J.R.Guzzo
Neste exato momento, um Estado inteiro do Brasil, o Rio Grande do Norte, está sendo arrasado por bandos de criminosos. Dia após dia, cometem todos os tipos de atos de terrorismo, sob a total indiferença da autoridade federal e do supremo sistema de Justiça; destroem, incendeiam, atacam edifícios e equipamentos públicos, agridem os cidadãos, vandalizam, matam. Querem o mesmo que o governo Lula diz querer: que os presos tenham um tratamento “mais humano”, ou, no caso específico, televisão nas celas dos presídios e “visita íntima” obrigatória, coisas que nenhuma lei penal contempla.
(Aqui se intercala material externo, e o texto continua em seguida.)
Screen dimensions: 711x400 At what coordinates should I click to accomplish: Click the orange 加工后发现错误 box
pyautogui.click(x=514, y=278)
Após uma semana de anarquia, o ministro da Justiça tomou nota do caso – mas para dizer que a “crise” tem razões “estruturais”, que o governo está recebendo “pressões” para agir e que as pessoas exageram ao pedir ação armada e rigorosa contra os atos de terrorismo. Um pouco mais, diria que “entende” os crimes no Rio Grande do Norte, que as coisas têm se resolver pelo “diálogo” e que a culpa pelo que está acontecendo não é nem dos criminosos e nem da passividade do governo. De quem seria, então? Sua, provavelmente – ou da “direita”, etc. etc. etc.